Stored items:

Segment Open

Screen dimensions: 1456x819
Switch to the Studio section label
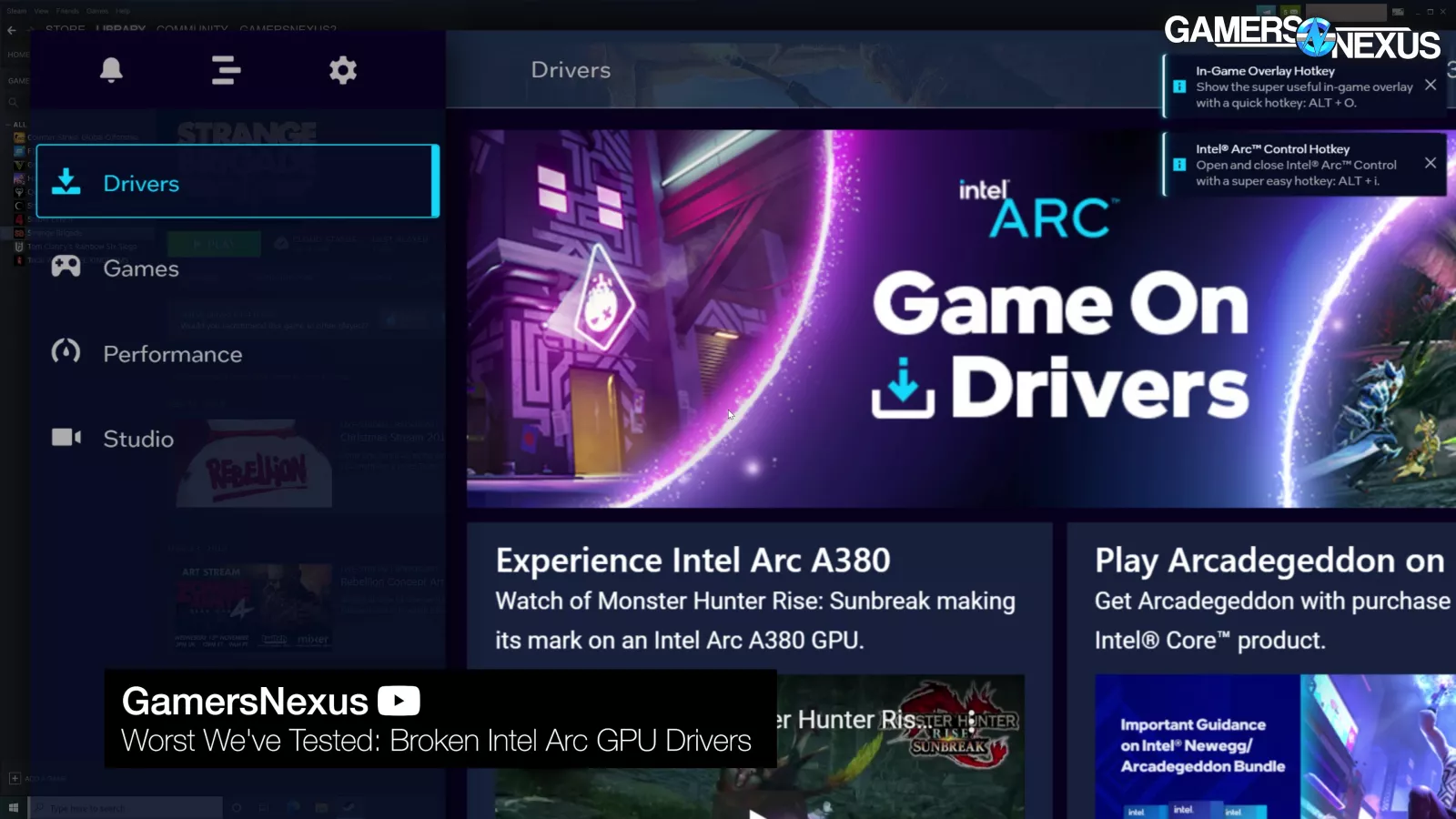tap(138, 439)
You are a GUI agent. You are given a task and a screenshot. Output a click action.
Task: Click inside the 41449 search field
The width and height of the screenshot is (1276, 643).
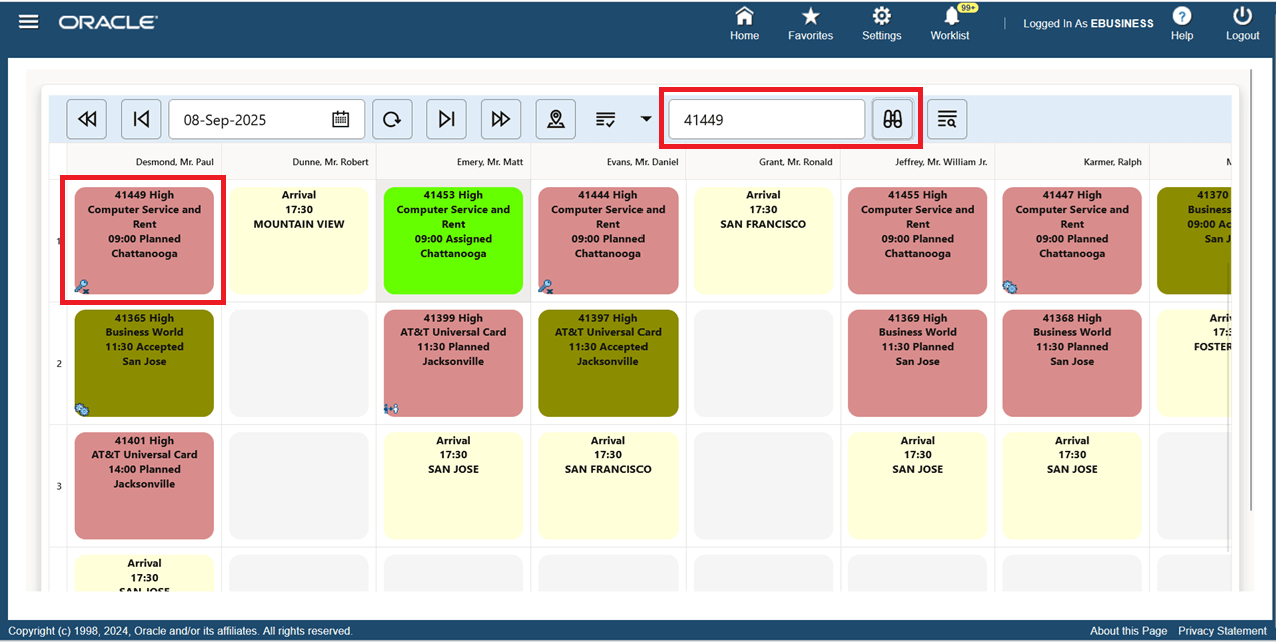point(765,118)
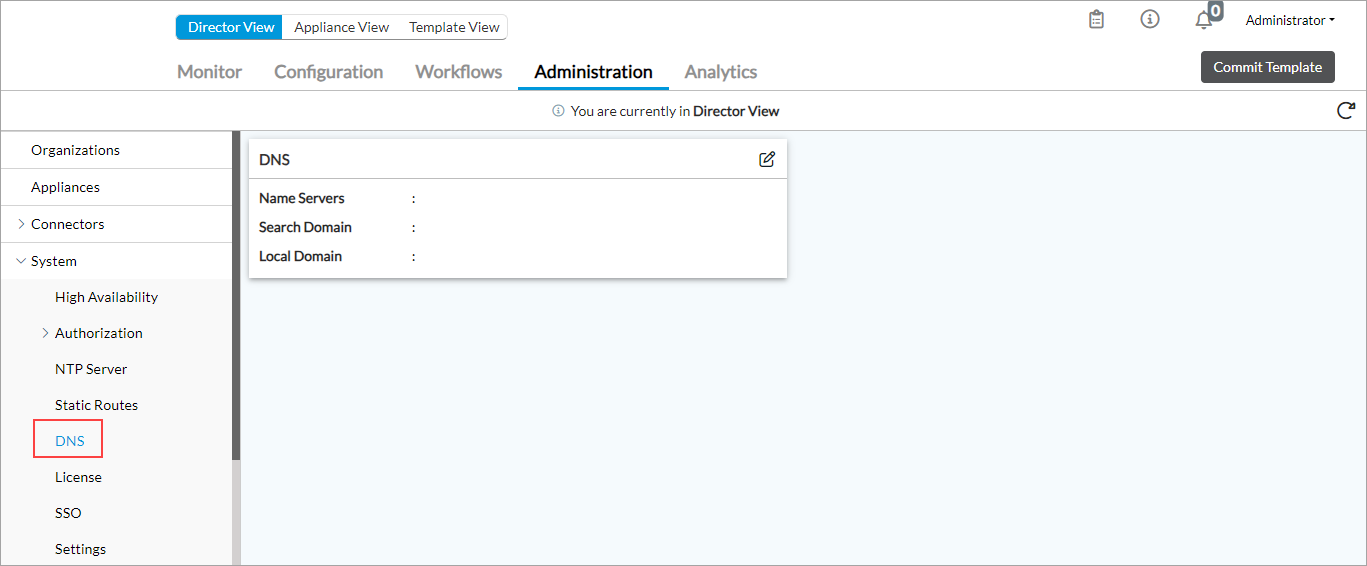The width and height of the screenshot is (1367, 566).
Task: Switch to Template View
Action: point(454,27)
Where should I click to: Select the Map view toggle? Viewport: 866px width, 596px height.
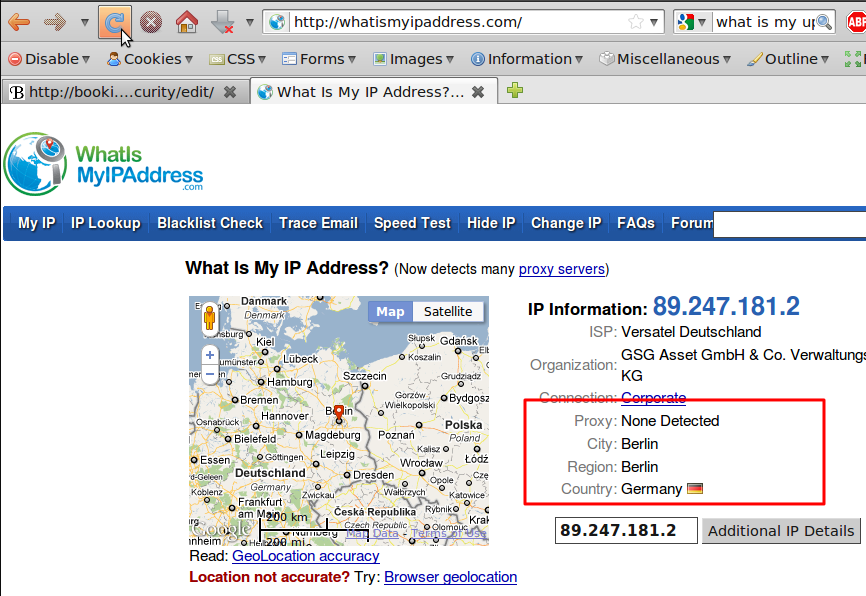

Segment Closed
Segment Open

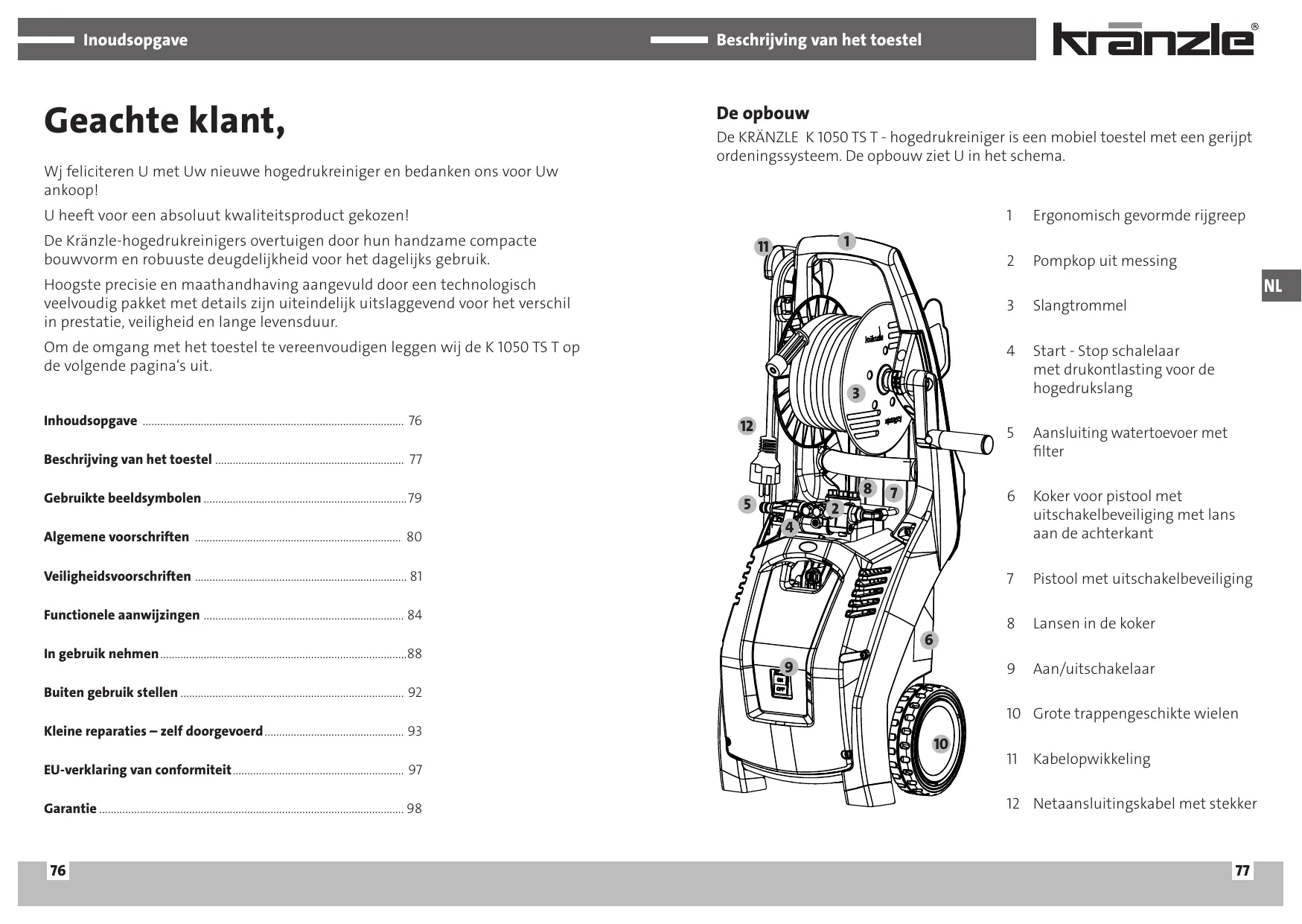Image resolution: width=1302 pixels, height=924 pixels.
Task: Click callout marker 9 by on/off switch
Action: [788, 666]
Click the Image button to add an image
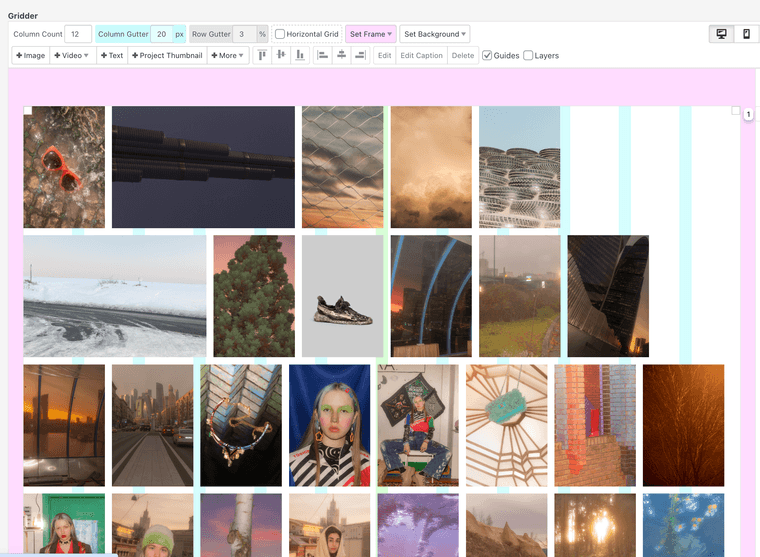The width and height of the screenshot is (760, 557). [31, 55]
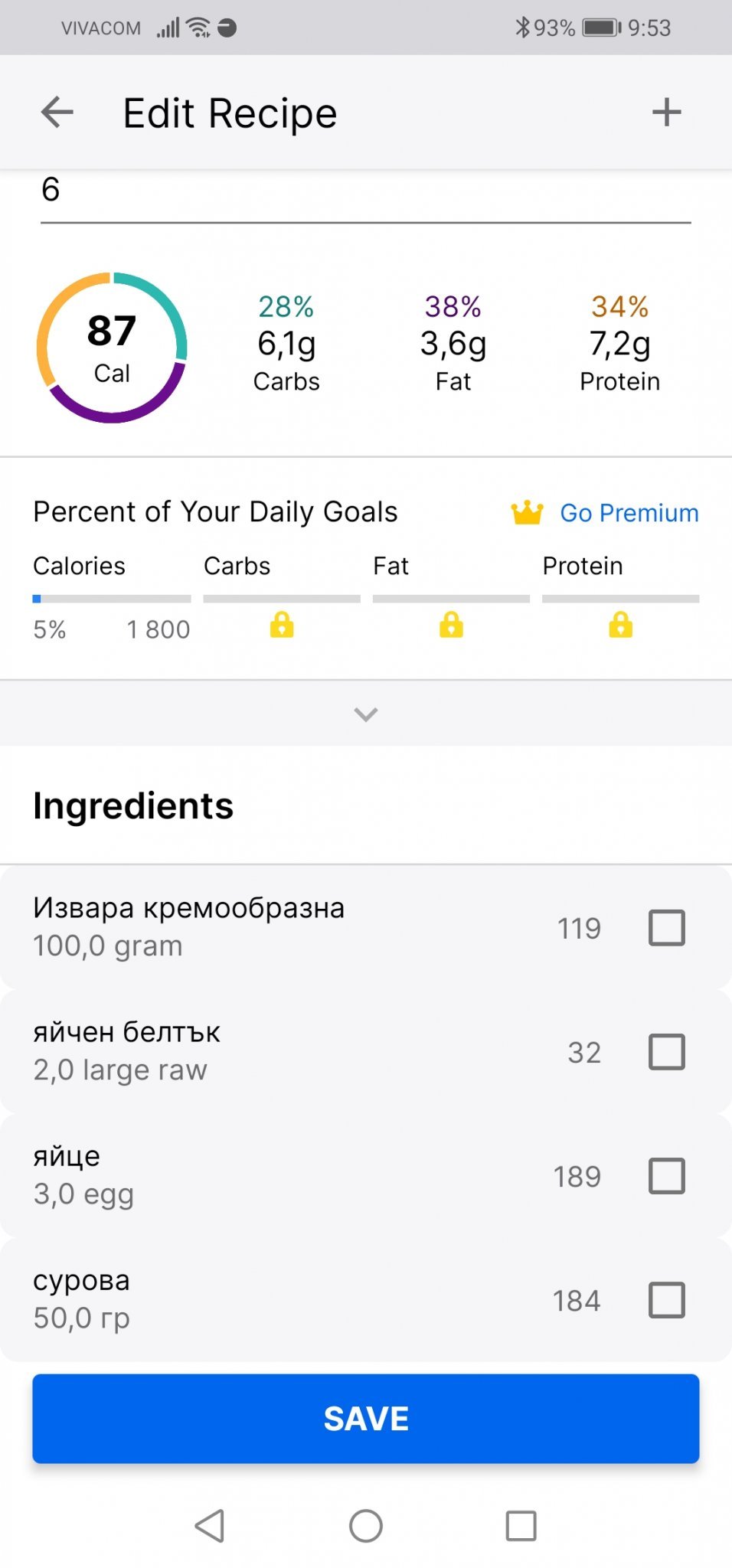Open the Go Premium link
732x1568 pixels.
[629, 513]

Segment Closed

### TASK ITEM
Set down again, exactly, every line above from the one with "Screen dimensions: 1456x819" down to the one with "Where should I", both ends included. No pictures, and nothing else.

### EXERCISE ANSWER
Screen dimensions: 1456x819
Switch to the Studio section label
tap(138, 439)
You are a GUI agent. You are given a task and a screenshot. Output a click action.
Task: Click inside the 41449 search field
The width and height of the screenshot is (1276, 643).
point(765,118)
The width and height of the screenshot is (1367, 566).
Task: Switch to Template View
Action: point(454,27)
Where should I click to: Select the Map view toggle? Viewport: 866px width, 596px height.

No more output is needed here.